Amber Loritts, 24, has been on the streets of Pasadena for a year after traveling to California from New York to escape her abusive parents. Since losing her wallet promptly after arriving in California, she has been homeless and struggling to take care of herself and her puppy, who aids Amber for her PTSD.
“I got here and lost everything,” says Loritts. “I became homeless almost instantly, and since I do not have an I.D., it has been so difficult to get a housing voucher from the government.”
After an employment bust with the Church of Scientology, Amber has been struggling to find the money to find an appropriate source of employment. “I was employed for about a week at the Scientology center. I worked 13 hours every single day for a week and got paid $19 at the end. It was while I was already in the process of receiving a housing voucher. But they were hardly paying me enough to get a motel room for a night.”
Loritts is taking part in a program for homeless youth called “Youth Moving On” where she is able to find a shower and a moment to let her guard down.
As if living on the street was not hard enough, Loritts revealed a further complication in her life. “I’m hypoglycemic, so sometimes I’ll go a day without eating and get very lightheaded. There have been a couple of times when I had to find a way to the hospital so I wouldn’t die. I can’t die — I have to take care of my dog.”
Due to the increase in rent in the Los Angeles area, Amber counts on being in either government housing or on the streets for another five years at the least. “It’s been hard to get a job. I can hardly get a shower, and you can’t trust anyone to take care of your animal,” says Loritts.
Youth homelessness is a growing problem, and it may be hard to pinpoint the blame. Andy Bales, the founder of Union Rescue Mission on Skid Row, gave some insight to the epidemic.
“We have created the worst man-made disaster in the United States and we are not taking the emergency action required to address this epidemic of epic proportions while thousands upon thousands suffer the daily and nightly devastation of homelessness. If even one were suffering, it would be too much — but it is thousands.”
The portion of unsheltered homeless people is considerably more than those who have a safe place to sleep, being about 40,000 people.
A Deeper Understanding
Since 2017, there has been an influx of homeless youth. In 2017, there were a reported 3,000 young people on the streets of Los Angeles. The organization My Friend’s Place, located in Hollywood, has been a refuge for homeless youth since 1990.
Erin Casey, who works as the Director of Program’s at My Friend’s Place comments on the systematic barriers being placed on homeless youth: “This is about systemic racism,” says Casey. “This is about economic, social, and racial justice. These are some super oppressive systems these kids are dealing with. They flee from abusive homes and foster homes, and then what? They are abused by the system that should be helping them.”

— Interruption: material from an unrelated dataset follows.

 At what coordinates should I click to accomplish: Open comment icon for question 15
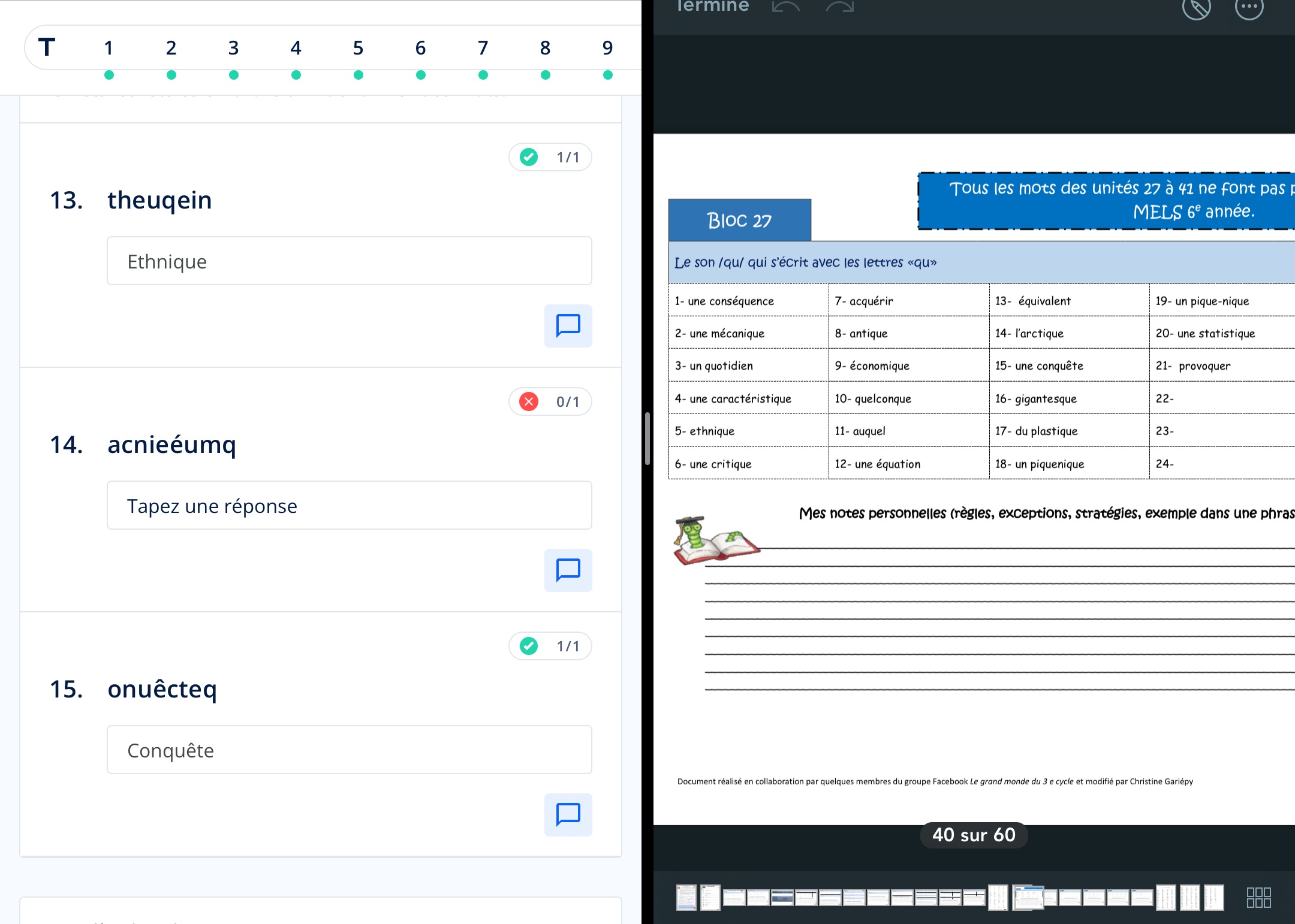[568, 815]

According to the data featured on the My Friend’s Place website, collected from the National Alliance to End Homelessness, 25 percent of former foster youth nationwide reported that they had been homeless at least one night within two-and-a-half to four years after exiting foster care.

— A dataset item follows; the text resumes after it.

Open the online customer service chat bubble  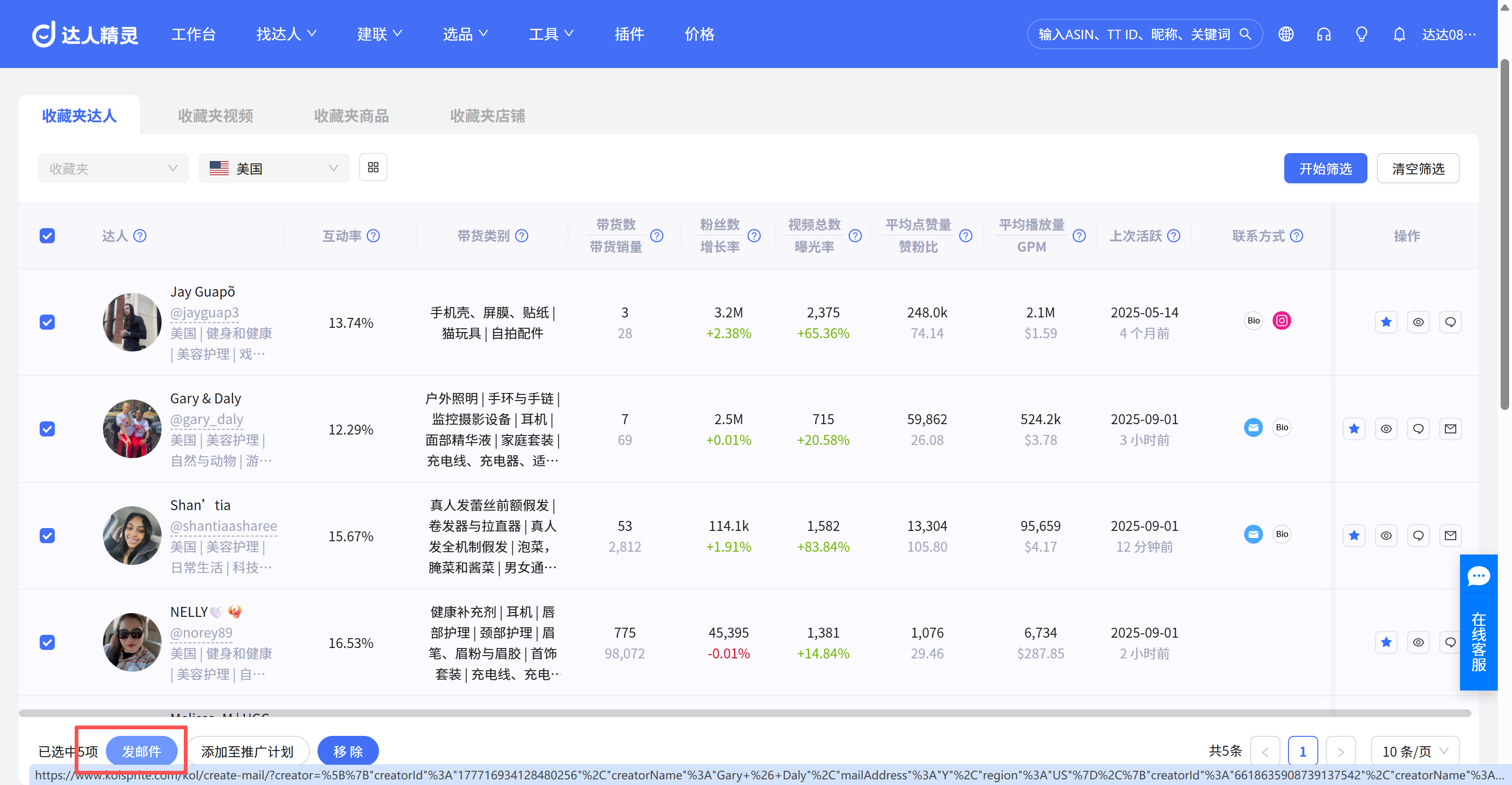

The foster system in the U.S. is known not only for the mistreatment of youth but is also known to be breeding grounds for human trafficking.
A recent study revealed that since 2014, the homeless youth population has increased 20x. This booming statistic has made an impact on other staff members at My Friend’s Place.
Jeff Katz, the Associate Director of Development at My Friend’s Place, spoke briefly about the horrendous reality of living in Los Angeles as a young person experiencing homelessness: “one of our girls [from My Friend’s Place] works at a high-end restaurant and saves every penny. She’s almost militant about it; She’s so responsible, and yet she can’t afford housing in this city. It’s absolutely ridiculous.”